For readers seeking an antidote to the digital noise of everyday life, Lerner's approach is both challenging and innovative. His narrator reflects that being offline feels abnormal and agitative, stating, "I was glitching, craving my cellular phone on a cellular level." While this could be a comic tale in other hands, Lerner ambitiously uses it to delve deeper into familial inheritances and touch.

Philosophical Depth and Characterisation

Thomas, portrayed through dialogue and memories, is less a traditional character and more like a Hannah Höch montage—a philosopher of art and science speaking in cubist shards. He discusses topics from Freud to cinema, arguing that meaning lies in cuts and splices rather than mere transcripts. Lerner doesn't talk down to readers, weaving in quantum mechanics, psychoacoustics, and Frankfurt School philosophy with wit and intelligence.

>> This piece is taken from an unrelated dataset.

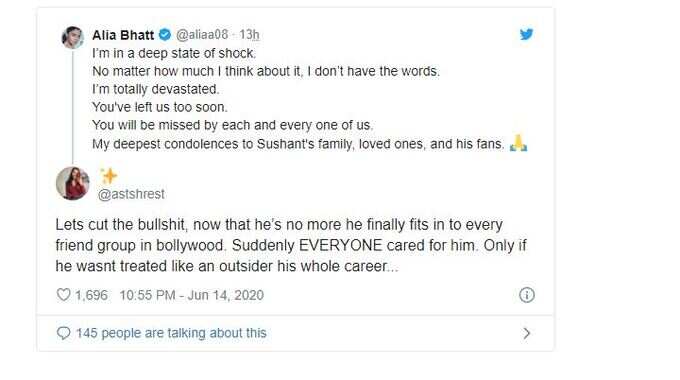The height and width of the screenshot is (380, 680).
Task: Click the @aliaa08 handle
Action: 202,35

Emotional Core and Familial Struggles

At its heart, Transcription grips readers with a seemingly simple issue: how to get a teenage girl to eat. Max's account of his daughter's Failure to Thrive (FTT) reads like a horror story, echoing themes from the Todd Haynes film Safe. This section reveals the novel as more than an anthropology of digital modernity, connecting earlier scraps about voices, suicide attempts, and historical atrocities like Josef Mengele's experiments into a tapestry of ancestral kinship.

Epilogue and Broader Implications

The novel ends with an epilogue featuring Leopold Blaschka, a 19th-century artist who, with his son Rudolf, created intricate glass models of flora and fauna. Blaschka's insistence on "the touch" increasing with each generation encapsulates the essence of Transcription—a work about touch, devices, and familial bonds that is itself intricate and uncanny. Through storytelling and connection, Lerner suggests we might escape the noose of nowness and experience an enriched sense of time.

As Thomas says, "We extend the dream when we share it. You call it fiction but it is more." Transcription is a must-read for those interested in the intersections of technology, memory, and human relationships.